I am unable to understand how the author arrived at eq. 10 from eq.9. Also, not sure to how to apply the gradient chain rule here. It has been a struggle to understand eq. 10. Please help.

Eq.9 is given as:

$$f^\nu(\tau,\gamma) = \frac{1}{2}\sum_{n=1}^N|g^\nu(\tau, \gamma, t_n)-d(t_n)|^2$$

Eq.10 is given by:

$$\nabla f^\nu(\delta \tau,\delta \gamma) = \sum_{n=1}^N<\nabla g^\nu(\delta \tau, \delta \gamma, t_n), g^\nu(\tau, \gamma, t_n)-d(t_n)>$$

Where

$$\nabla g^\nu(\delta \tau, \delta \gamma, t_n)$$

is the directional derivative of $g^\nu$ in the direction of ($\delta\tau, \delta \gamma$).

My Attempt

Considering eq.9

Inner product in terms of the norm:

$$f^\nu(\tau,\gamma)=\frac{1}{2}\sum_{n=1}^N|g^\nu(\tau, \gamma, t_n)-d(t_n)|^2=\frac{1}{2}\sum_{n=1}^N<g^\nu(\tau, \gamma, t_n)-d(t_n), g^\nu(\tau, \gamma, t_n)-d(t_n)>$$

Taking the gradient of $f^\nu(\tau,\gamma)$:

$$\nabla f^\nu(\tau,\gamma) = \frac{1}{2}\sum_{n=1}^N\nabla<g^\nu(\tau, \gamma, t_n)-d(t_n), g^\nu(\tau, \gamma, t_n)-d(t_n)>$$

Applying the chain rule:

$$\nabla f^\nu(\tau,\gamma) = \sum_{n=1}^N<\nabla g^\nu(\tau, \gamma, t_n), g^\nu(\tau, \gamma, t_n)-d(t_n)>$$

My questions are:

  1. I don't arrive at the directional derivative of $g^\nu$ which is present in eq.10 of the paper.

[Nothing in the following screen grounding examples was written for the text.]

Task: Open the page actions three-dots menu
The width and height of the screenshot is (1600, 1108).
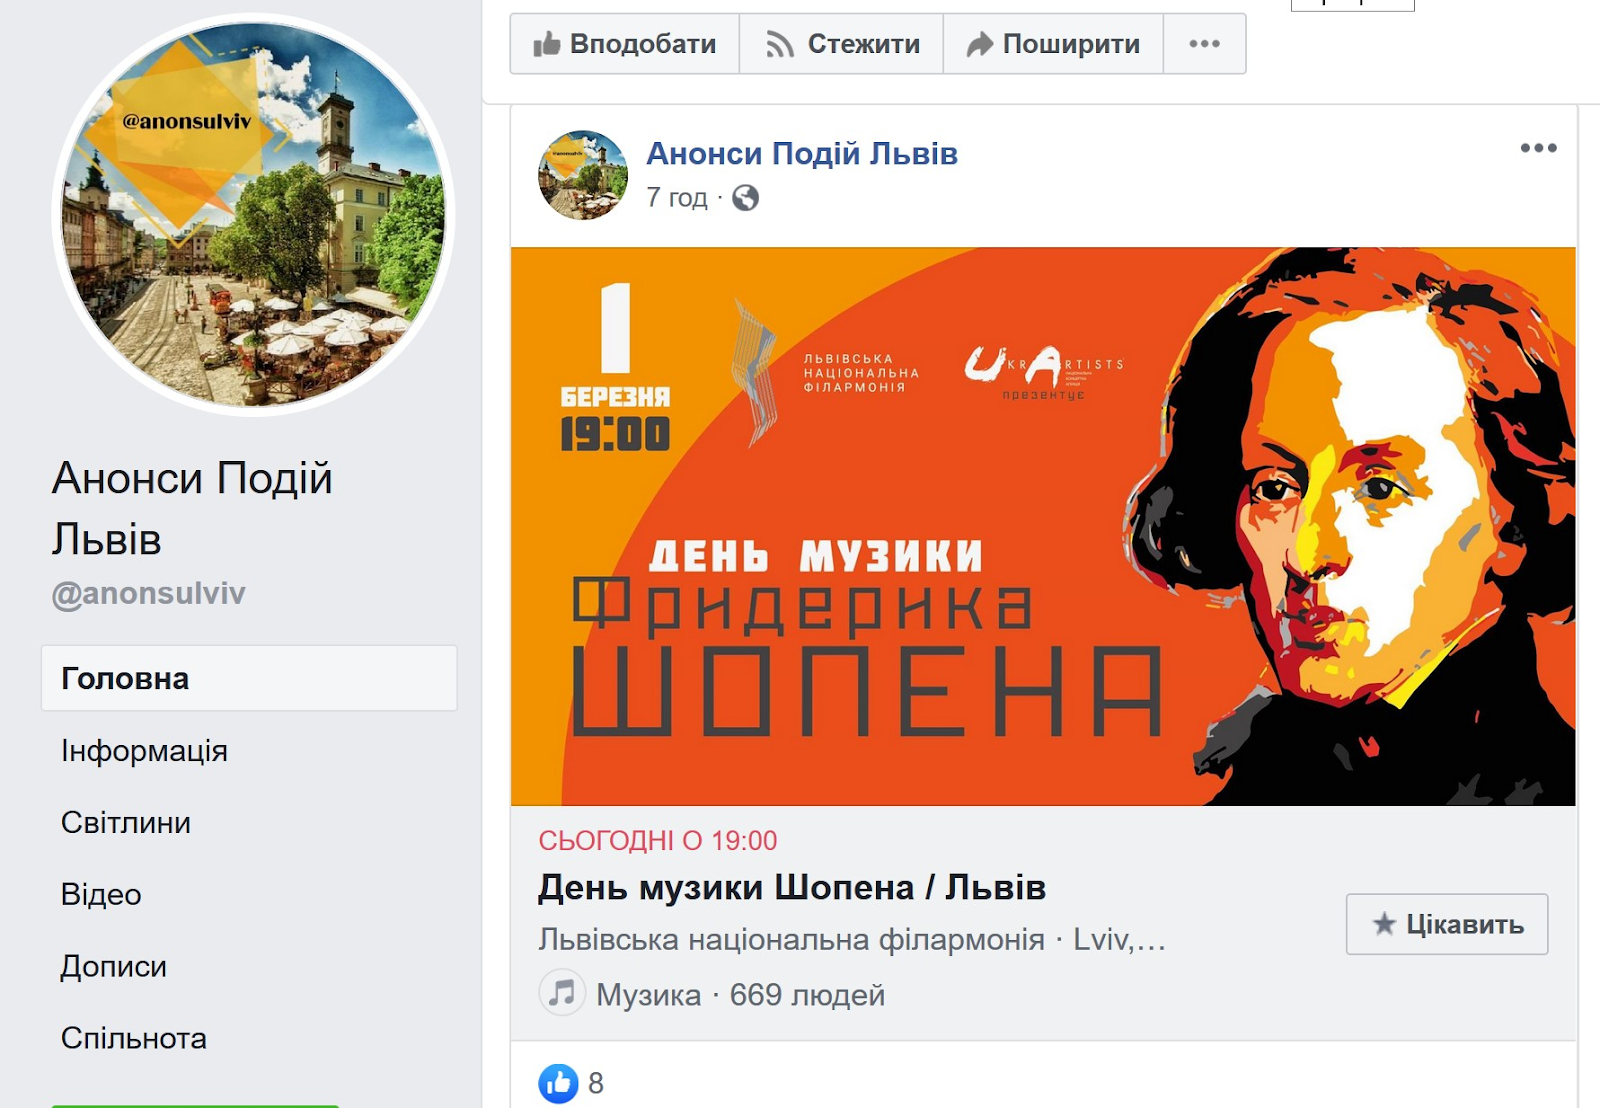Action: [x=1204, y=44]
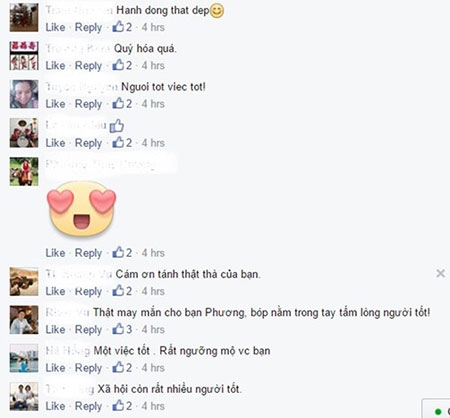Click the large heart-eyes emoji sticker
Viewport: 450px width, 418px height.
pos(82,209)
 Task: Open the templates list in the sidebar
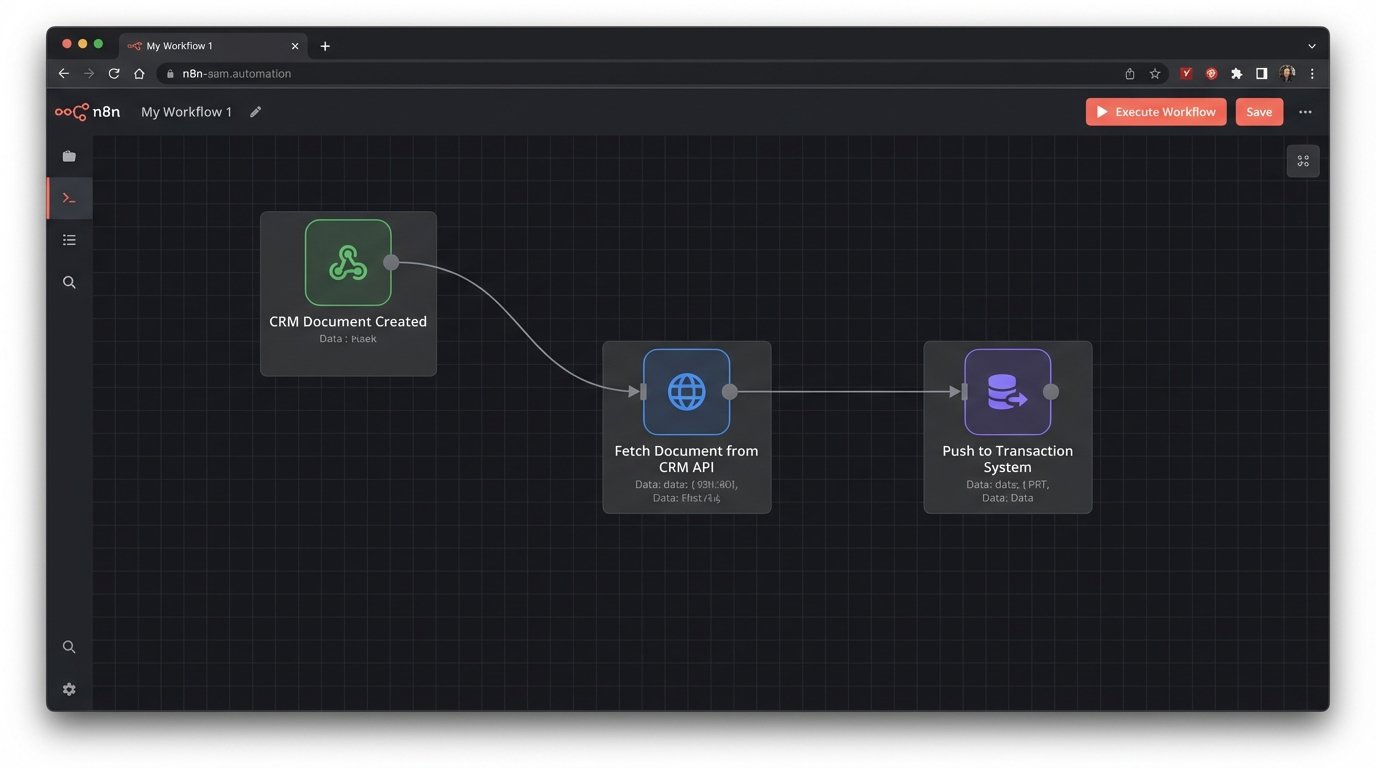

I'm not sure where I'm going wrong.
  2. In equation 10, the directional derivative of $g^\nu$ is a scalar, while $g^\nu(\tau,\gamma, t_n)-d(t_n)$ is a vector (am I correct in saying this is a vector?). How do you take the dot product of a scalar and a vector?